A return to the vigorous partisanship that was common in the American press in the 18th and early-19th centuries might make for some lively reading. If our papers fall into the wrong hands, however, the consequences for our democracy could be calamitous.

7 Comments:

Anonymous Anonymous said...

The prospect of foreign ownership of U.S. newspapers would provoke a political backlash, I believe. There is already considerable grumbling about the Washington Times and there would probably be lot more if the paper ever got an audience. But the Times barely has 100,000 circulation, compared to 700,000 for the WPO, and there are signs the Rev. Moon is tiring of pouring all this money into a newspaper that does not influence the Washington agenda. The staff has been radically reduced, and the Times just recently contracted out its printing operations to the Baltimore Sun (which truly needs the money). The foreign ownership also becomes an issue with the FCC when newspaper properties carry TV stations with the printing product. Note that Sir Rupert became a U.S. citizen, spurring the legion of his enemies to contend it less to do with patriotism than FCC considerations.

11:25 AM  
Blogger tom said...

The problem is that newspapers are in a bear market, so why would somebody buy now when the anticipated price will be much less farther down the road?
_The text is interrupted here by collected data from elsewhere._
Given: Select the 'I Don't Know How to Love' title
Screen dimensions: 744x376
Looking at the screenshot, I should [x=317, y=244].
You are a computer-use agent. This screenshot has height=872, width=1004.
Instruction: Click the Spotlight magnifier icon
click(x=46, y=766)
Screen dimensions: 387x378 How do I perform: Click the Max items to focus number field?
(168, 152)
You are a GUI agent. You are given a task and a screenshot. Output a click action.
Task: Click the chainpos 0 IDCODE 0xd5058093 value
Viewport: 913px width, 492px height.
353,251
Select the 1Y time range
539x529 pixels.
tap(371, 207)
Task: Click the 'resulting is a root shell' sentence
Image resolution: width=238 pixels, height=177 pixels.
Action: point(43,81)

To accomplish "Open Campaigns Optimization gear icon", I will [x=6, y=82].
Of course the upside of the Emirates trying to buy local papers is that it could inspire local folks to scrounge up a better deal just to keep it out of foreign hands.

5:45 PM  
Anonymous Anonymous said...

I agree with your reference to 19th and early 20th century journalism being more lively, etc. But, your characterization of corporate media as 'just the facts ma'am' is not accurate. If anything, corporate media is most charitably characterized by laziness -- reliance on press releases, essentially no real understanding or conveyance of context, and mild-to-not-so-mild devotion to the status quo.
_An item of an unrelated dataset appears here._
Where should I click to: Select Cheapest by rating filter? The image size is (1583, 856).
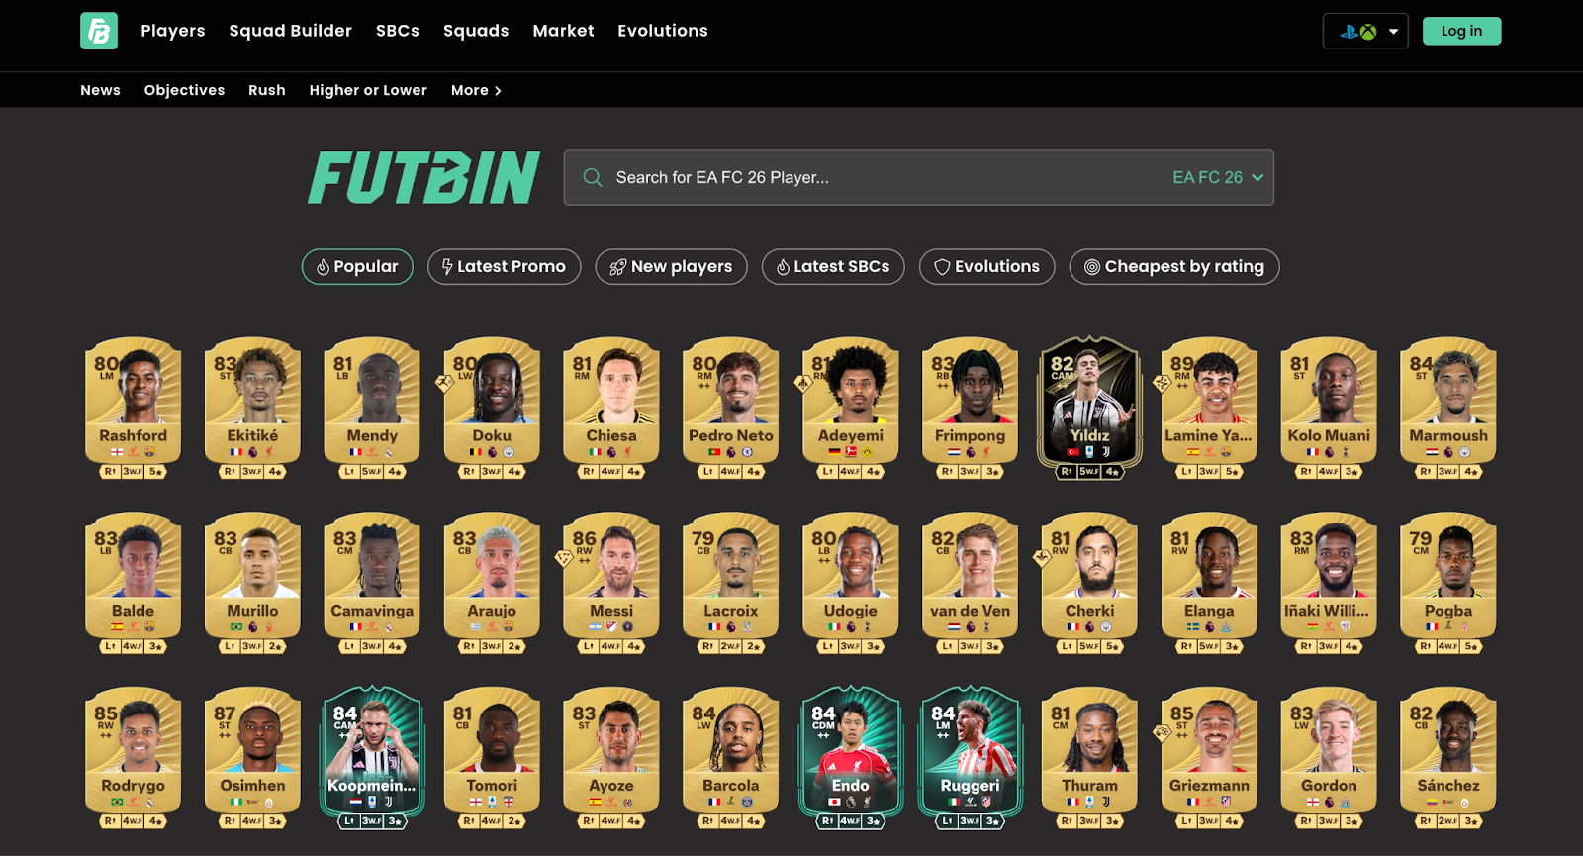coord(1173,267)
All of which is, among other things, consistent with cost-cutting as the source of profitability.

5:41 AM  
Anonymous Anonymous said...

And it is going to get worse. See the attached dismal forecast put out by Morningstar on newspapers:
http://news.morningstar.com/articlenet/article.aspx?id=249734
Why would anyone buy with these economic projections?

1:51 PM  
Anonymous Anonymous said...

Nice piece but a little old. Wahhabis already own around 5% of CNN & FOX.

They have been helping Washington Post, NY Times, and CNN with 100s of millions in loans.
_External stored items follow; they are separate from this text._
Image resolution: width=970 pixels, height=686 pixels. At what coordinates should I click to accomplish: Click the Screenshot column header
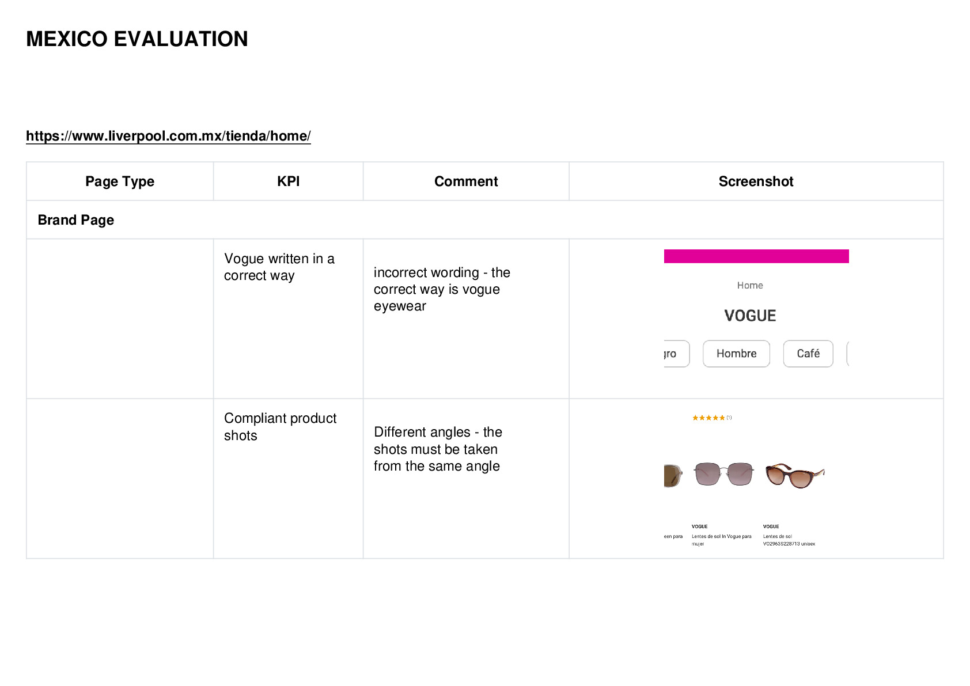tap(756, 181)
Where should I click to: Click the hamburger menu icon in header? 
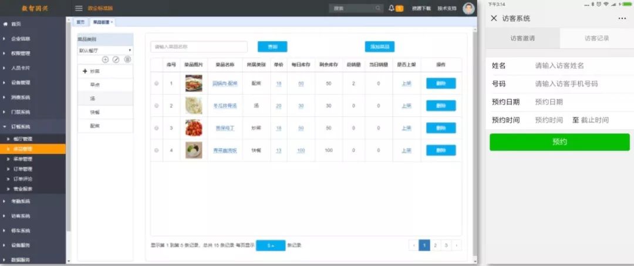coord(79,8)
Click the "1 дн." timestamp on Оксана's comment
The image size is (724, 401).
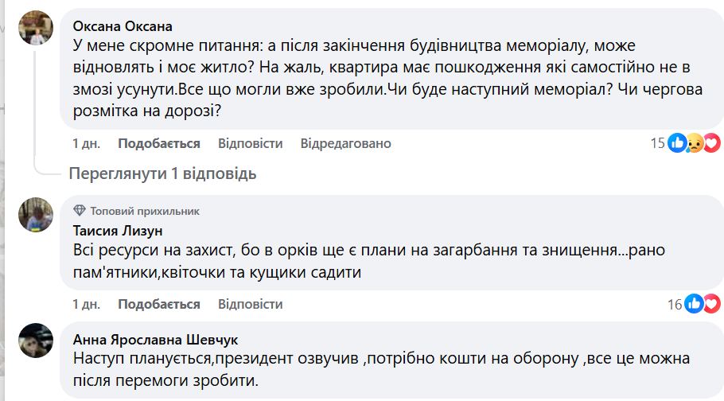pyautogui.click(x=86, y=143)
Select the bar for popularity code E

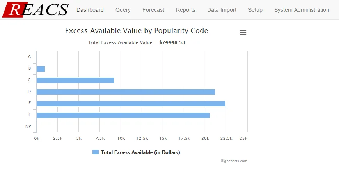pyautogui.click(x=131, y=104)
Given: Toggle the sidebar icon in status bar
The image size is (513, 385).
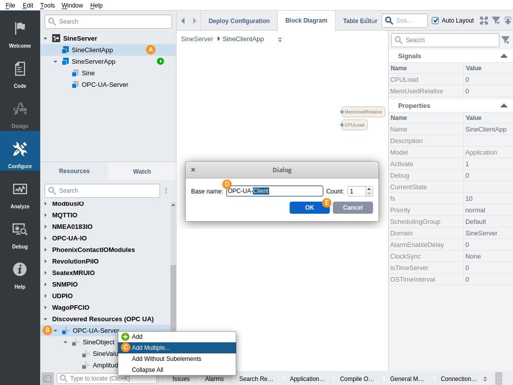Looking at the screenshot, I should click(47, 378).
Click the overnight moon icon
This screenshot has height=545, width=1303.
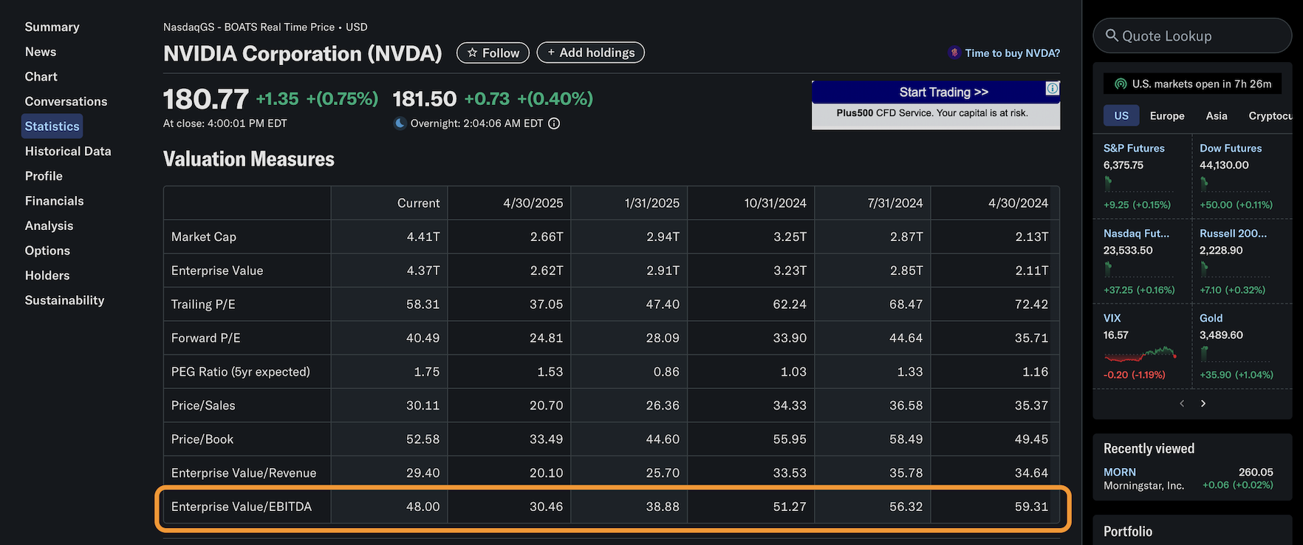[x=400, y=123]
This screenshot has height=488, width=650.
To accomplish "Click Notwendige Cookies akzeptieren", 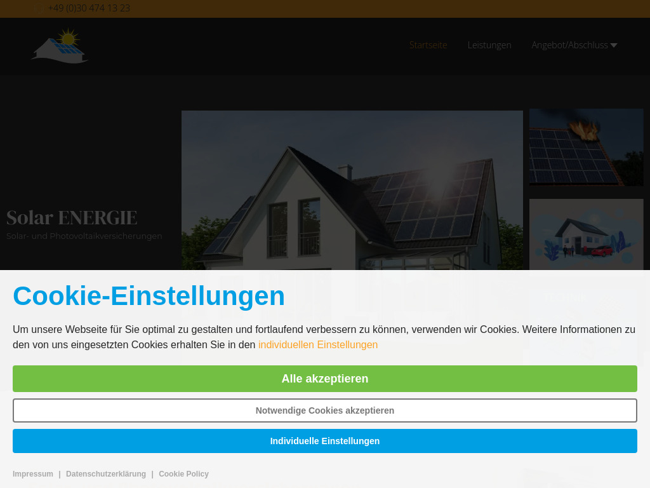I will point(324,410).
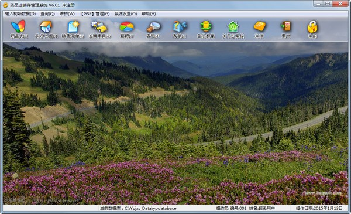The image size is (351, 214).
Task: Open the 输入初始数据(D) menu
Action: [20, 13]
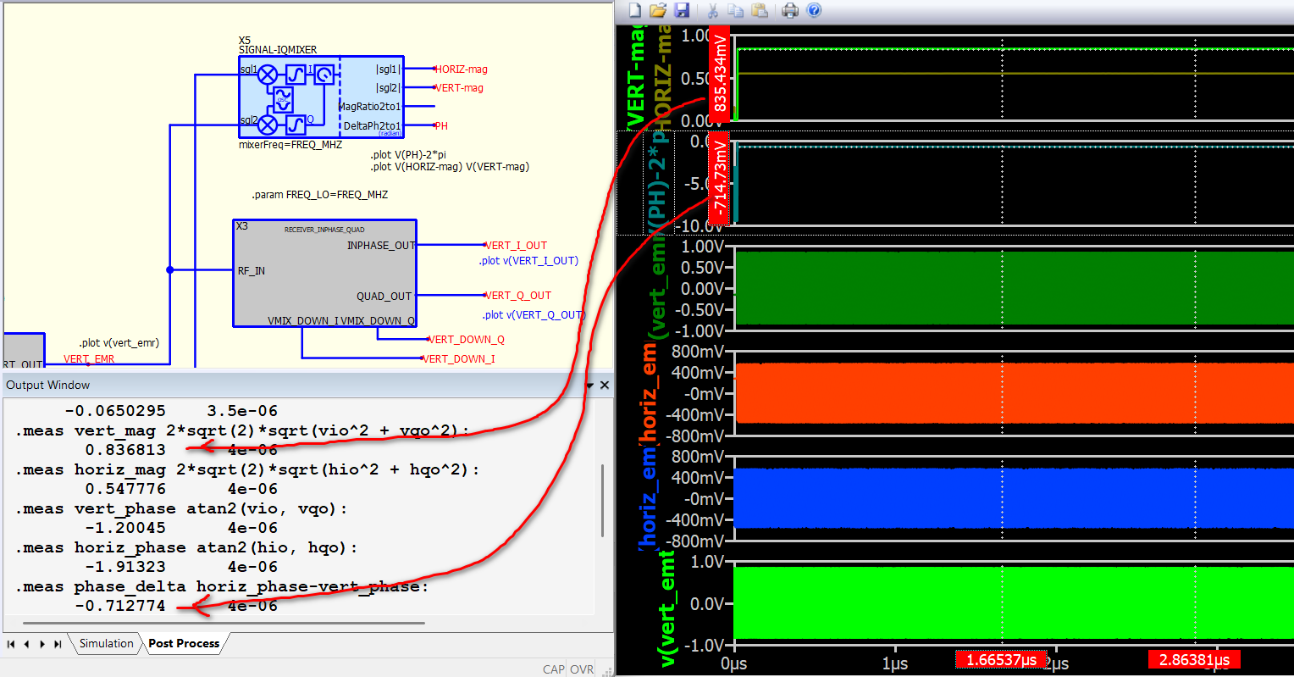Open a file with the folder icon
1294x677 pixels.
coord(658,10)
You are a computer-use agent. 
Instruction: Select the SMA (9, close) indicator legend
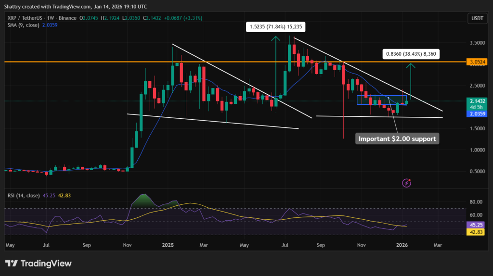coord(30,25)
No wonder coverage from all these outlets works very hard to ever talk about the Saudis, the real funders and sponsors of global terrorism.

2:31 AM  
Blogger rknil said...

Newspapers already have fallen into the wrong hands -- Sam Zell's. Dean Singleton's.

11:02 AM  
Anonymous Anonymous said...

Haha foreign ownership of the US, what do you think this country is made of? Immigrants... I know we have problems but lets not blame them on folks that can't refute because they don't understand us!